EPSRC Reference: EP/K008412/1
Title: Heat induced phase change exchange coupled composite media (HIP-ECC)
Principal Investigator: Thomson, Professor T
Other Investigators:
Researcher Co-Investigators:
Project Partners:
Department: Computer Science
Organisation: University of Manchester, The
Scheme: Standard Research
Starts: 31 March 2013 Ends: 30 September 2016 Value (£): 320,286
EPSRC Research Topic Classifications:
EPSRC Industrial Sector Classifications:
Related Grants:
EP/K008501/1
Panel History:
Panel DatePanel NameOutcome
18 Jul 2012 EPSRC ICT Responsive Mode - July 2012 Announced
Summary on Grant Application Form
Today the data storage market is dominated by magnetic hard disk drives (HDDs) due to their cost effectiveness and utility compared with competitor technologies (eg. solid state flash drives). The basic layout of a HDD has remained the same since they were invented more than 50 years ago, but the technology of the components has changed beyond imagination and this has led to a 200 million-fold increase in data storage capacity since the first hard disk drives. Today's information society would not be possible without this extraordinary accomplishment which has occurred as a result of scientific advancement and engineering prowess working hand in hand. As an example, the discovery of the giant magnetoresistance (GMR) effect used in HDD data readers for which the Nobel Prize in Physics was awarded in 2007. This project aims to explore new ideas for magnetic disk media to allow a continuation of the phenomenal growth in data storage capacities that is required for societal progress in the future.

The success of HDDs has been built on the scientific and technological progress that has allowed each of the components to be scaled to ever decreasing size. The materials used in conventional magnetic recording media are nanoscale (~8nm) granular magnets where a single bit is stored on multiple grains using an electromagnet designed to fly a few nanometres above the surface of the disk. These grains cannot be scaled down in size indefinitely and as the volume of the grain is limited by the super-paramagnetic effect, where individual magnetic grains may reverse due to thermal excitations, results in data loss and device failure. Recent research has focussed on circumventing this problem.

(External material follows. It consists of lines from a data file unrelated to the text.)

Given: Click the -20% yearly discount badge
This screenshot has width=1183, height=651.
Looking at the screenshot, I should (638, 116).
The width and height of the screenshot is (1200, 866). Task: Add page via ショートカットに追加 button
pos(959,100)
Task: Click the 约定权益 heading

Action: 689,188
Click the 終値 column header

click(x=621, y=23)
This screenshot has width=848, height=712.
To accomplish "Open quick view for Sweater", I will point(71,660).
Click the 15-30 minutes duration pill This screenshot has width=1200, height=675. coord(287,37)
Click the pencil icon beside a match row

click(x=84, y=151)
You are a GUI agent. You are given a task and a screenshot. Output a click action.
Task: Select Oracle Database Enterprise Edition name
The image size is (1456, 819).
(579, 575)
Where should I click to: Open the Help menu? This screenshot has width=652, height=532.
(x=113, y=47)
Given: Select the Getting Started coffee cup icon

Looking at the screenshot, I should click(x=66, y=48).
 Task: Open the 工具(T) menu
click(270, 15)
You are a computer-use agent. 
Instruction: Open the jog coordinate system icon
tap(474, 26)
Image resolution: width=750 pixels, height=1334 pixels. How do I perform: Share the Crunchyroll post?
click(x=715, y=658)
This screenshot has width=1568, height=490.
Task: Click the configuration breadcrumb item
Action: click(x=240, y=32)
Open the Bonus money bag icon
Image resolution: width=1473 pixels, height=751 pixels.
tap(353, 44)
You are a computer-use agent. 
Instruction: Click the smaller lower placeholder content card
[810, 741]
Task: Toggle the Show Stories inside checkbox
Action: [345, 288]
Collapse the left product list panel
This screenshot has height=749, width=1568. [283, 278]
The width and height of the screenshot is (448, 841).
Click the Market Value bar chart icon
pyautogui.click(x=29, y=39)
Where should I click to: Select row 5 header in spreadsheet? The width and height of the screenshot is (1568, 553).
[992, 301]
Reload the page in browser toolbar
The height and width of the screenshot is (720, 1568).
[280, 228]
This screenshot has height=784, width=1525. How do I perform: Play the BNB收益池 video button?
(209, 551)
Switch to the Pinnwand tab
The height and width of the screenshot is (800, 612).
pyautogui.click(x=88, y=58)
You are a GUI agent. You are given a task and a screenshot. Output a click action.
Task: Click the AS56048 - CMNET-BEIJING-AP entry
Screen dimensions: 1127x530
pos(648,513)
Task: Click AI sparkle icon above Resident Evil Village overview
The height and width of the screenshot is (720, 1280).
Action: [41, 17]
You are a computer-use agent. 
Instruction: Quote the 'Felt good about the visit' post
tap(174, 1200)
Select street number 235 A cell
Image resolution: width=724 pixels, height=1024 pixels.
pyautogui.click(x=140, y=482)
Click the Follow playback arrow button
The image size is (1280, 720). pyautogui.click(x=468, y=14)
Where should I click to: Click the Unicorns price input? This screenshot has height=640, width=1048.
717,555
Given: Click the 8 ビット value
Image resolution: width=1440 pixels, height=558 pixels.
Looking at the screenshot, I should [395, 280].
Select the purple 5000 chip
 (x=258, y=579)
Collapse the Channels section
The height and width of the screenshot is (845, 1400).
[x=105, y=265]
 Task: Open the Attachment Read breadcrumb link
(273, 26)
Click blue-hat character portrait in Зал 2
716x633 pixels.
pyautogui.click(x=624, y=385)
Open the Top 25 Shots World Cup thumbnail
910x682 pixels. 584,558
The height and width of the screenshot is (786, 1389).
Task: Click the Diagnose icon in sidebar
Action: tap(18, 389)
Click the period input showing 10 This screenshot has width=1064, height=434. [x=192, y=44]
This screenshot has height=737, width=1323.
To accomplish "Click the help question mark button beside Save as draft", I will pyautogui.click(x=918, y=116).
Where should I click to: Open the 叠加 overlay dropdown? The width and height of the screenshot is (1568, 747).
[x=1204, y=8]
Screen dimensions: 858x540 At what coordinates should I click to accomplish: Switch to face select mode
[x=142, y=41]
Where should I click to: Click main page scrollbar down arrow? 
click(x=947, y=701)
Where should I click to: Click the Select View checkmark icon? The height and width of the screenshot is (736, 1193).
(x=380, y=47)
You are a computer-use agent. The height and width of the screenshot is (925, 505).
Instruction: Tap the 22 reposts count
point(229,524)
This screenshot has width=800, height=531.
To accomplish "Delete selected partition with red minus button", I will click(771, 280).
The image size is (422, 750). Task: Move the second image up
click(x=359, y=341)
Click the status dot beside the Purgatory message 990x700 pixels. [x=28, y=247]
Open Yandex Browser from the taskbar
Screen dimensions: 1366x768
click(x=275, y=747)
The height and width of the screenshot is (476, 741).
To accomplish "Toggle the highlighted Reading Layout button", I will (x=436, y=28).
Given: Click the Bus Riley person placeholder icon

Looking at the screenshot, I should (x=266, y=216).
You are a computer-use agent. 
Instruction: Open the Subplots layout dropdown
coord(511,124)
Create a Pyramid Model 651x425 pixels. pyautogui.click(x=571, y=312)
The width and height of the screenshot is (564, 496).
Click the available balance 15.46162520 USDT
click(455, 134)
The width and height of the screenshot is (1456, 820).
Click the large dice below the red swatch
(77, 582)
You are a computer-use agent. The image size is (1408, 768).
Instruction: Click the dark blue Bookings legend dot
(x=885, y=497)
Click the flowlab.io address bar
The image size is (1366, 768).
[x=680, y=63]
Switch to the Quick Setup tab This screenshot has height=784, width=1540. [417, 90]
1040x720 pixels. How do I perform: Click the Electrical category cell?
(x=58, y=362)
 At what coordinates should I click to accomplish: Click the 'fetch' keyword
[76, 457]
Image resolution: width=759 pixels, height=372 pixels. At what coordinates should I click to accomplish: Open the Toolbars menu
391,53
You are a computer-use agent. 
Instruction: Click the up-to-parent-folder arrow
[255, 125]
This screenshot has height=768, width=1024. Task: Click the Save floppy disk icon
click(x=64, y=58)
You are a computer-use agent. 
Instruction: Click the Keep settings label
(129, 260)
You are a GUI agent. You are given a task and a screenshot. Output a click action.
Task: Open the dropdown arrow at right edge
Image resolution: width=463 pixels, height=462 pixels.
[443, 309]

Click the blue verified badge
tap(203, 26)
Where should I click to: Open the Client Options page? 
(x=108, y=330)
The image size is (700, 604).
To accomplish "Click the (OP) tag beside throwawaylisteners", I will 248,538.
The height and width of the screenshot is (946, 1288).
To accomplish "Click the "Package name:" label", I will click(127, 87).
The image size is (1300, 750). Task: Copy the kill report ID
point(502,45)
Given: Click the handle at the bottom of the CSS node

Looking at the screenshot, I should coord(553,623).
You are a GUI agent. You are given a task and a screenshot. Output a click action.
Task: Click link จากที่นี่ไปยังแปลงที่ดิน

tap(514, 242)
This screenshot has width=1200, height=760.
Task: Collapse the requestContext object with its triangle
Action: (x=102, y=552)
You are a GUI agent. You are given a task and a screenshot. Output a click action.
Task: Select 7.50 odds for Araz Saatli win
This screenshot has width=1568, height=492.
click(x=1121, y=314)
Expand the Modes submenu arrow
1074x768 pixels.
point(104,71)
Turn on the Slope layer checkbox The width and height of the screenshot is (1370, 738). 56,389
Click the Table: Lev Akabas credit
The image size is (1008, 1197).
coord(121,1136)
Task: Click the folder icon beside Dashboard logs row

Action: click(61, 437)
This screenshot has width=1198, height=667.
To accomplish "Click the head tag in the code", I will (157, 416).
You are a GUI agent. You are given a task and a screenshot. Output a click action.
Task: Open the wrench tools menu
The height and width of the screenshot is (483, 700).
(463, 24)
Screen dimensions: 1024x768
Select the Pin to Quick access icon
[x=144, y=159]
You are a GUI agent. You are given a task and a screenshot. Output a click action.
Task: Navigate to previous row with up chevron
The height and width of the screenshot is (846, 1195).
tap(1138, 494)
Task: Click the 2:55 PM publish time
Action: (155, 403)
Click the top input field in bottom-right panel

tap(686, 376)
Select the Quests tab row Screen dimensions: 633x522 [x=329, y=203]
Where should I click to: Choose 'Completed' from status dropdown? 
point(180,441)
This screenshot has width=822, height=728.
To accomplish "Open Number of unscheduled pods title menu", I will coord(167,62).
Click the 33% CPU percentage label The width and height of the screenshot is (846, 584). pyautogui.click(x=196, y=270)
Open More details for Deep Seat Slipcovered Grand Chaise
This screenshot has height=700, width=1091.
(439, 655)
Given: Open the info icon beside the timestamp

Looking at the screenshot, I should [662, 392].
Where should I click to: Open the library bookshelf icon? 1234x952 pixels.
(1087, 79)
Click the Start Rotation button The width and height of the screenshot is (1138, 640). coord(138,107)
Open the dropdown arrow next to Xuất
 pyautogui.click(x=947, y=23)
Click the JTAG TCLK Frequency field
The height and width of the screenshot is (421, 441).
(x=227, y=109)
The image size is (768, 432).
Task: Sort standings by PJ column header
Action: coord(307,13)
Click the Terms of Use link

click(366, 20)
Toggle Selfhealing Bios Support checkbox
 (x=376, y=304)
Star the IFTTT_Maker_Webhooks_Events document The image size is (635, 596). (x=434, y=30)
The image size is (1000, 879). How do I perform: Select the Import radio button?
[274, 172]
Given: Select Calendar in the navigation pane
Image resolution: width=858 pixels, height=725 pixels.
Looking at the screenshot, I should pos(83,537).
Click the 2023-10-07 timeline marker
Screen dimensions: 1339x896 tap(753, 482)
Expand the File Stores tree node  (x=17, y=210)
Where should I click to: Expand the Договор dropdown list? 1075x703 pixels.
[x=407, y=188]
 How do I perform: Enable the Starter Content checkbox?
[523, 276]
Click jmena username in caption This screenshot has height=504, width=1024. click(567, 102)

In this joint project between the University of Manchester and the University of Sheffield we propose a new design for a tuneable exchange coupled composite (ECC) medium for heat assisted magnetic recording (HAMR); a heat induced phase change ECC medium (HIP-ECC). An exchange coupled composite medium typically consists of several nanometre thick layers of magnetically hard and soft materials in intimate contact. Magnetic switching of the hard layer is assisted by coupling with the soft layer, resulting in a lower overall switching field and a higher thermal stability based on the properties of the hard layer. The proposed tuneable ECC medium has an intermediate layer between the soft and hard layer that will allow control of the exchange energy/coupling between both layers using a change in temperature. This thermal switch will allows us to dramatically reduce the heat requirements for recording, thereby avoiding many of the difficulties of more conventional approaches to HAMR. The key advantage of this design is that an extremely thermally stable material can be used to store the data with no loss in writeability.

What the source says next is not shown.